脾が笑った。「黒ごまの黒。腎を養う“黒”は、台所にも置ける色よ」


ふっと景色がほどけ、柚葉は自室の机に戻っていた。

加湿器の湯気が白く揺れている。パソコンのカーソルが、また控えめに点滅していた。


机の端に、小さなビン。友達にもらった「黒ごまきな粉」。食器棚には先日買ったドライのクコの実。引き出しの奥から、たまたま残っていたインスタントじゃない個包装の山芋スナックが一枚、出てきた。


「……偶然って便利」


電子レンジで温めた牛乳に黒ごまきな粉をさらり。カップの縁にクコの実を二粒落とす。ひと口。香ばしさが舌に残り、喉の奥にしっとりと膜が張るように広がった。

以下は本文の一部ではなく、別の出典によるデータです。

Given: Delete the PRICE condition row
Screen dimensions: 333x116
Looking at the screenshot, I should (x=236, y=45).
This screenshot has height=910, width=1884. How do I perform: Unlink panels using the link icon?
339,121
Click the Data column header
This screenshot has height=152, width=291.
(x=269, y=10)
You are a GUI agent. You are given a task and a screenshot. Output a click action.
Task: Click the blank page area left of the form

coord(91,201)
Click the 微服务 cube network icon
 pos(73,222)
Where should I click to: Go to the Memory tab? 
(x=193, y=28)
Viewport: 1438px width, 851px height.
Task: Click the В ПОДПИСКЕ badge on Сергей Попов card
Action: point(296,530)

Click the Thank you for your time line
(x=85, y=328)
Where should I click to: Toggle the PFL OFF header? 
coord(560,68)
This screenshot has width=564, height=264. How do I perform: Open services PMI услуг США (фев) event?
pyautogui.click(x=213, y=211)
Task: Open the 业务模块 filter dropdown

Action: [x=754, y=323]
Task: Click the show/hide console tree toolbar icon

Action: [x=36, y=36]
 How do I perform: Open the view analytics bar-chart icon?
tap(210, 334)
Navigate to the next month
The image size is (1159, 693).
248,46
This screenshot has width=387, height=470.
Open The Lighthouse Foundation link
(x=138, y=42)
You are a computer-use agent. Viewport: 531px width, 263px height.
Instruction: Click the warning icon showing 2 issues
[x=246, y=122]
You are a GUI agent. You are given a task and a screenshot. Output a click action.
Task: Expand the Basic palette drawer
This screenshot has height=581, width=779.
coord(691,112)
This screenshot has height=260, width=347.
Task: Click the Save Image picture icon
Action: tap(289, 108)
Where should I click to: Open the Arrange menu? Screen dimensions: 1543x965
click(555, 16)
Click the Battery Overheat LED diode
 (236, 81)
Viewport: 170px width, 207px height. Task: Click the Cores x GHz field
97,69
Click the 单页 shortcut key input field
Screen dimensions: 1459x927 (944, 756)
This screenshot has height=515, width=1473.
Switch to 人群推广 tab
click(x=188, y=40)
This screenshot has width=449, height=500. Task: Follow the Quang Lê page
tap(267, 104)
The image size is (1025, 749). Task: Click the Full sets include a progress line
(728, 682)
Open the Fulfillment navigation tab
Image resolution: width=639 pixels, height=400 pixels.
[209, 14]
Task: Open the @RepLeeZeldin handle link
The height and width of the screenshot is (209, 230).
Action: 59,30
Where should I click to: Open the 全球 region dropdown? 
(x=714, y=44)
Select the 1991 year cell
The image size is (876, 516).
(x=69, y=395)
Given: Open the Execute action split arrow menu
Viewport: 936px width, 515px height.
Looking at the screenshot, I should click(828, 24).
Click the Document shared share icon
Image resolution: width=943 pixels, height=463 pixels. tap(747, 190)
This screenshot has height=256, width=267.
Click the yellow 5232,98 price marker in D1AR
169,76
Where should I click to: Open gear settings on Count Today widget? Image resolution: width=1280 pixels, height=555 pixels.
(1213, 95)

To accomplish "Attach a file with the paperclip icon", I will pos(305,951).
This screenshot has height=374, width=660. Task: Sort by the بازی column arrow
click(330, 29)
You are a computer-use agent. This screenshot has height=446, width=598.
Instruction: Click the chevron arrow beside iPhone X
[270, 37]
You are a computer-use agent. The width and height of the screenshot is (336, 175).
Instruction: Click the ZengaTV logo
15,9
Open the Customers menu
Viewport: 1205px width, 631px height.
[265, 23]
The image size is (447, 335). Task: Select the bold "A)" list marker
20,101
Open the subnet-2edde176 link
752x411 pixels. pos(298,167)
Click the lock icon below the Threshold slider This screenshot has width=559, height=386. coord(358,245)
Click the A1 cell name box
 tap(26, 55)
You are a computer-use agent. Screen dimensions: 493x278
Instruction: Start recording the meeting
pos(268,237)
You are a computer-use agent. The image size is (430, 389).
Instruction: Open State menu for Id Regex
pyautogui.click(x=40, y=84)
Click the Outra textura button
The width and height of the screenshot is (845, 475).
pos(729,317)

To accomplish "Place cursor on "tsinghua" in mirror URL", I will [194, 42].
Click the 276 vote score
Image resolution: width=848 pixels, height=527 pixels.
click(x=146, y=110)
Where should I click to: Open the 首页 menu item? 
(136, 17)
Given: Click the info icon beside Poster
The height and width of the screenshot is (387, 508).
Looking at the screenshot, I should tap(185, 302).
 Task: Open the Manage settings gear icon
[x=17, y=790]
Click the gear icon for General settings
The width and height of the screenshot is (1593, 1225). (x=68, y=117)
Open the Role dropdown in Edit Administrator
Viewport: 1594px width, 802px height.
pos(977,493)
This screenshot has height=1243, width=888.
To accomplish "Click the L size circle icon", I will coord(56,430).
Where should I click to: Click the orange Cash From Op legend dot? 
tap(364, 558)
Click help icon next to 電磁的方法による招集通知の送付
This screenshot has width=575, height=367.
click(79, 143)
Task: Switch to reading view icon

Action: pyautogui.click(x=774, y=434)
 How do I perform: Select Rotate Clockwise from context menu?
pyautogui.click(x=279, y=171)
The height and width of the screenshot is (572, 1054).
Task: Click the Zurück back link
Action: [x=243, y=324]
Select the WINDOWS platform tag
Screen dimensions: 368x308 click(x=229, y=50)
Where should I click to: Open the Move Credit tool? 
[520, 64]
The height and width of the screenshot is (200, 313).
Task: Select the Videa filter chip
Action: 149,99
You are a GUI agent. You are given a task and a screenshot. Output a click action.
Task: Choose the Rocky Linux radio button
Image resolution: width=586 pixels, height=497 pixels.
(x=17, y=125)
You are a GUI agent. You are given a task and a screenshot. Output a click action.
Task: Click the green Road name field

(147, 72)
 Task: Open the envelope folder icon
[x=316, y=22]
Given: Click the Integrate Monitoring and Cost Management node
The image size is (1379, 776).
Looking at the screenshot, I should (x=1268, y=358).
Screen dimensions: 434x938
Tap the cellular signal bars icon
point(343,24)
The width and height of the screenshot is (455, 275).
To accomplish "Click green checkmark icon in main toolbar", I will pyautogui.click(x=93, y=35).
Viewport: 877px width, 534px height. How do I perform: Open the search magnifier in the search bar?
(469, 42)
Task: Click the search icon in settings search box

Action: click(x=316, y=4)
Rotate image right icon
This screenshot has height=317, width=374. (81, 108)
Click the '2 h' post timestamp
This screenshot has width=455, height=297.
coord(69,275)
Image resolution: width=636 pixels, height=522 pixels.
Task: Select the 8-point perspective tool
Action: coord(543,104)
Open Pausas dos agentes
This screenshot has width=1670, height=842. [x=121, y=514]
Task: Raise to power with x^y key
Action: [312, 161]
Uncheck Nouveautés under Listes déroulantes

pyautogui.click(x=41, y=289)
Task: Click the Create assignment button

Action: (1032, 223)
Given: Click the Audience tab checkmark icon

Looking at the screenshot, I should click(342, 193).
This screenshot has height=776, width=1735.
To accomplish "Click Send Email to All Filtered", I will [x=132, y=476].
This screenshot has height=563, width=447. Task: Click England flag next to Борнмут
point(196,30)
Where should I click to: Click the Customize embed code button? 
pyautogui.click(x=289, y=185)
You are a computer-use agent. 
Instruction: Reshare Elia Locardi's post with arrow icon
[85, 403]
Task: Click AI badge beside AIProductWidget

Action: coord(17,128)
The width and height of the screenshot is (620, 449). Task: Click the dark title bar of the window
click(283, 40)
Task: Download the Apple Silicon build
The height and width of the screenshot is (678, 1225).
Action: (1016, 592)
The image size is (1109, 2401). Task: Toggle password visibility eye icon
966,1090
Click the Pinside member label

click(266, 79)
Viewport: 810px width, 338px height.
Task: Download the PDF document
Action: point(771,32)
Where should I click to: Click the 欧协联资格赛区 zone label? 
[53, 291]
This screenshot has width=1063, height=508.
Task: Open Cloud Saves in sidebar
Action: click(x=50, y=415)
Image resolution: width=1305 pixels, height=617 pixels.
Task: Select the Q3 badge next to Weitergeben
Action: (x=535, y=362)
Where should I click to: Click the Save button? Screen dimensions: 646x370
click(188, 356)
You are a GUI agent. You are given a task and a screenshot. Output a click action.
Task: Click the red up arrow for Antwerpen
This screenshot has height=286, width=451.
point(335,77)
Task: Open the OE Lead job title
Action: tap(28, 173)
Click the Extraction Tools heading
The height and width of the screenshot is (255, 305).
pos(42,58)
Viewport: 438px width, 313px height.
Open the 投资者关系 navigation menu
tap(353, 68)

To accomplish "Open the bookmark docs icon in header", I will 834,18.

腰に手を当てて深呼吸。――息が、さっきよりも静かに長く出ていく。


耳鳴りは完全に消えたわけじゃない。けれど、遠くの壁時計みたいに小さくなった。

柚葉は笑って、キーボードに手を戻す。


「よし。まず“睡眠と油断の関係”から……いや、“潤いの倫理学”でもいいな」


指先に少し力が戻る。画面の白に黒い文字が並び始める。

窓の外では夜の湿った風が吹いている。けれど胸の内側は、さっきよりも静かで、確かに潤っていた。